**Problem to solve:**
Copy the lines of the records below word for word, leaving out the pictures.

**Extracted material:**
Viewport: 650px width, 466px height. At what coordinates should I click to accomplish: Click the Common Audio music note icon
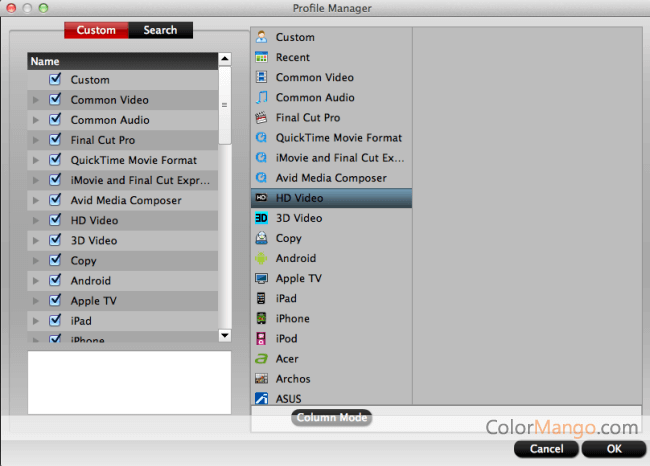click(x=261, y=97)
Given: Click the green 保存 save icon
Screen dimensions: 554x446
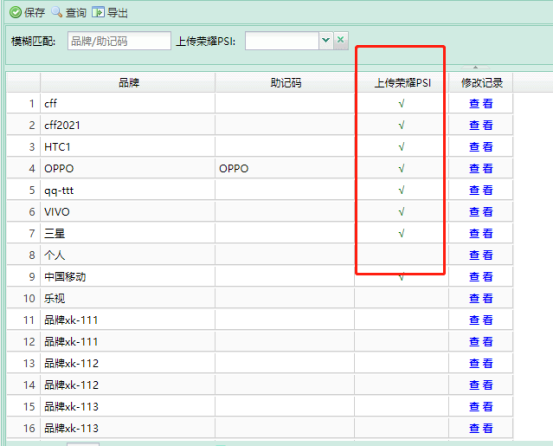Looking at the screenshot, I should 15,12.
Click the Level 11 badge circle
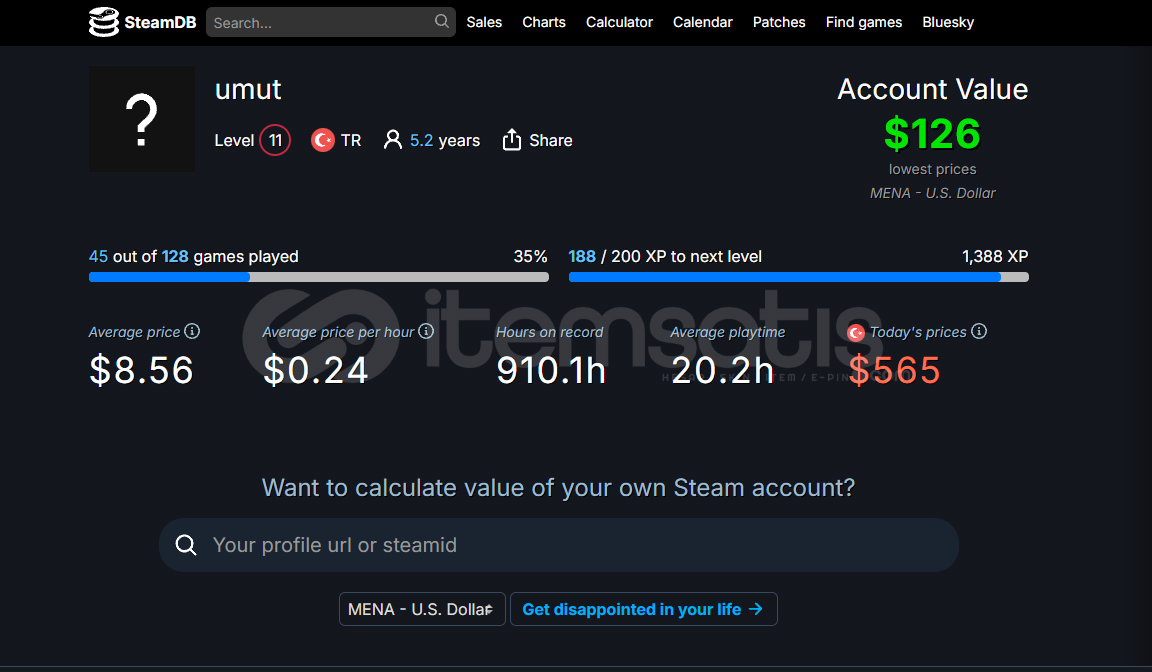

**Solution to the exercise:**
Viewport: 650px width, 466px height. At what coordinates should I click to accomplish: Click the Common Audio music note icon
click(x=261, y=97)
Given: Click the green 保存 save icon
Screen dimensions: 554x446
Looking at the screenshot, I should 15,12.
Click the Level 11 badge circle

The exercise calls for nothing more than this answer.